Clearly a worn stylus will wear a record immediately - depending on the wear damage, it may be like a chisel and your record will never sound as it should again.
Until the 70's the most common shape for a stylus tip was round - known as "spherical" or "conical". This shapes play silent grooves - with no wiggles, really well, but as the music gets louder and more complex, the grooves twist and turn too much for the stylus, and it either rides high, grinds the groove or both. Not good. The most common shape for a stylus tip is elliptical ( or oval) . These come in different dimensions (such as .007 x .003, or .007 x .002, etc.) These are much better than spherical stylii, as the elliptical shape is more able to navigate the groove wiggles.
When quadrophonic records were introduced circa 1974, an even better shaped stylus was developed - better because it had a higher ability to follow the groove - and "touched" the groove more - over a larger area. Both of these factors contributed to even less wear (and better sound). This shape was called Shibata. Nowadays there a number of similar shapes with different names all doing much the same job. If your turntable can work with a stylus shape like this, it's the one to go for.
BTW Spherical stylii are still made, and come with the cheaper turntables - the most common shape is elliptical.
With regards to tonearm playing weight anything over about 2 grams is too heavy- it will cause wear. Common record players of the 50's and 60's had weights of anything up to 30 grams, though many were around 10. (Lighter than the manufacturer says will also cause wear)
DJ turntables of almost all eras generally wear records more than domestic units - hence buying a played radio station copy is a "considered" purchase.Tonearm alignment
Turntables tonearms are a bit like the front wheels on cars - unless the design is good, and the stylus is correctly aligned, the wear will increase. The most common design style, pivoted tonearms are a compromise design - they are only correctly aligned at two points - the rest of the time they are "close". For the same reason 7" records are often disproportionally worn because tonearms are almost always aligned for 10" and 12" records, whose innermost grooves are further from the centre of the turntable than a 7" record. Wear usually can be heard on the left groove first. If you have a perpendicular (or parallel arm), then you should have correct alignment on the whole record.Frequency of play
As the stylus passes over, the groove moves - like an elastic band - and it takes up to 24 hours for it to return to original shape. If you play it again before it has returned to its original shape the grooves lose some of their shape. Play a record no more than once a day.In summary
Records are more likely to have worn sound closer to the centre, hence this is the area to examine the most.
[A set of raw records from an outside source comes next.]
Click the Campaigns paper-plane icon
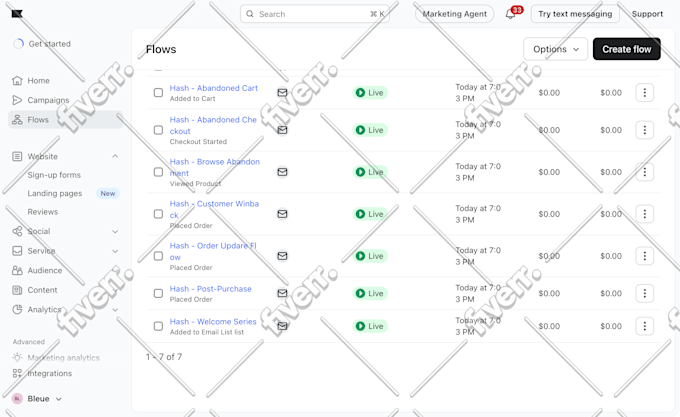This screenshot has height=417, width=680. 17,100
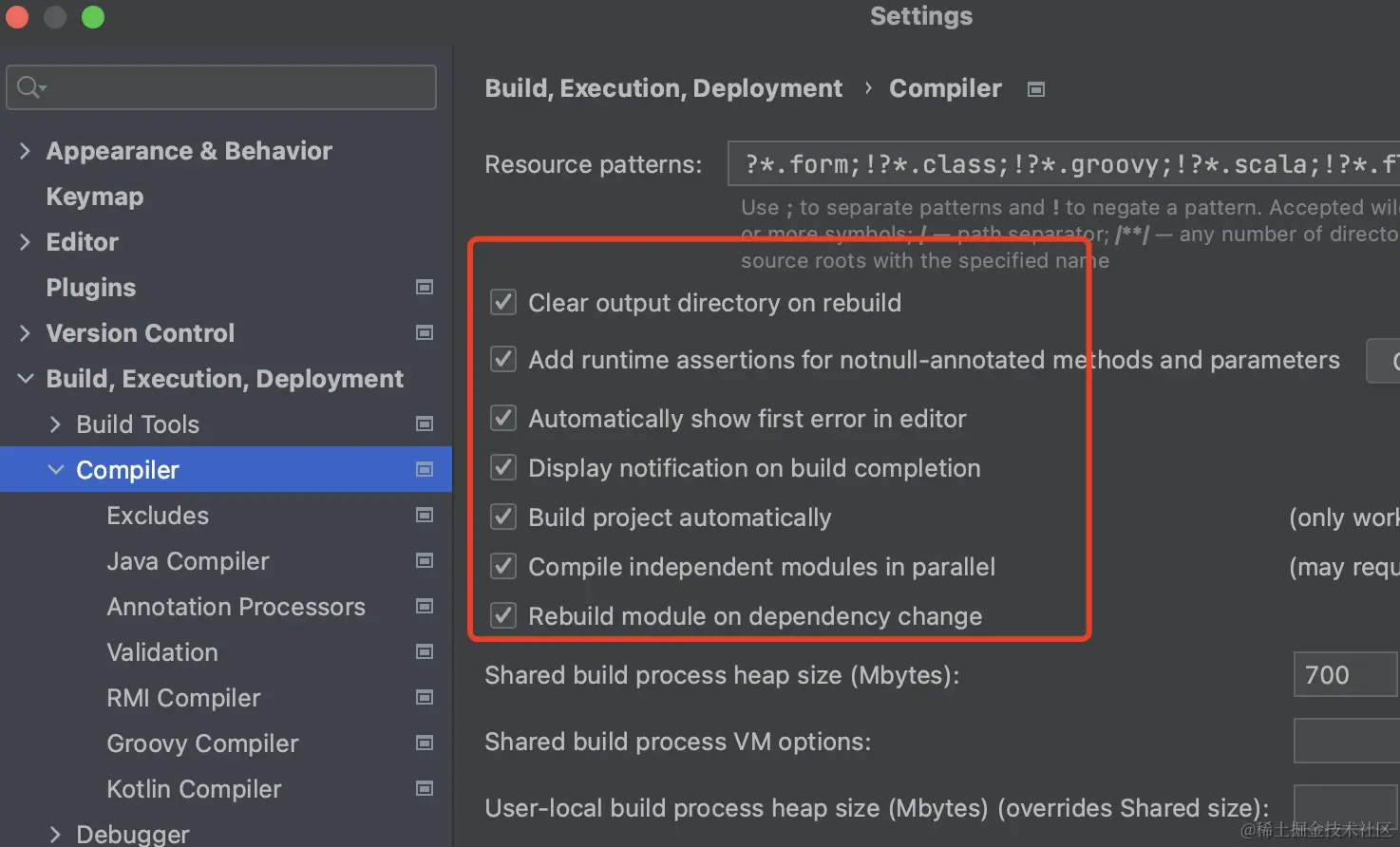Select Annotation Processors in the sidebar
Screen dimensions: 1400x847
coord(236,607)
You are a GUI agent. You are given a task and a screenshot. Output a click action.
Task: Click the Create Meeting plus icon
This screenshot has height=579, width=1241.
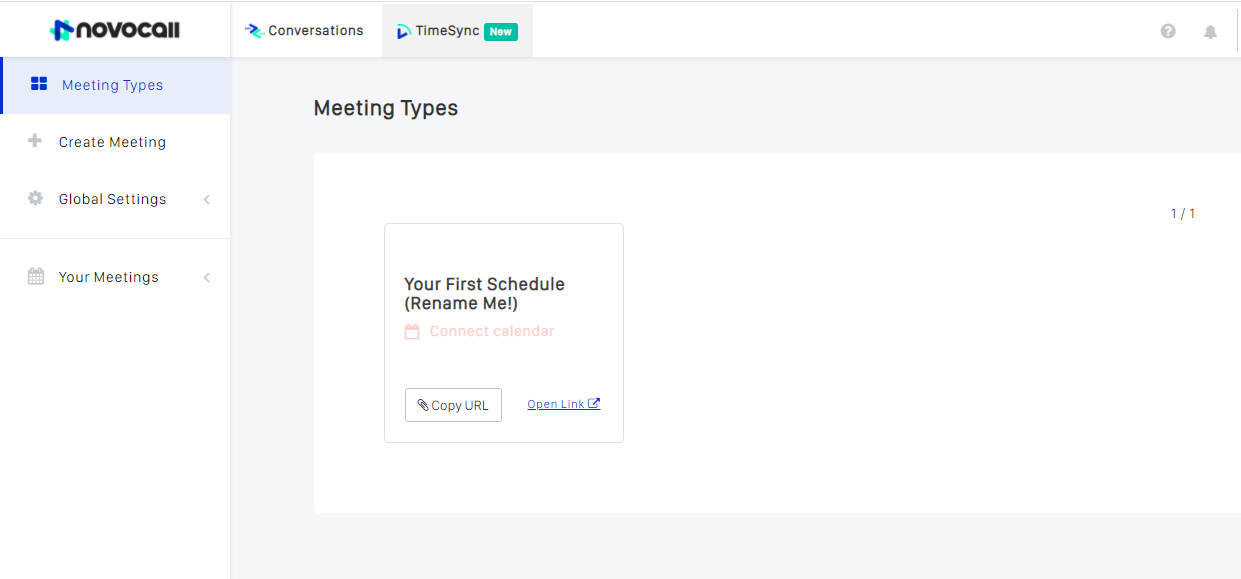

Records with ingrained dust are to be avoided - ask for photos under bright lights
The louder and/or more percussive a recording is, generally the more wear is audible.
Clean records before every play including stylus before every side, and don't play more than once a day.
Ask questions about the sellers equipment, or eyeball it.
Use good equipment with a correctly aligned and weighted stylus, which is not elliptical or spherical/conical
I've read this back and it sounds so dry..... for that I apologise.........but perhaps it may help preserve our collections for a little bit longer.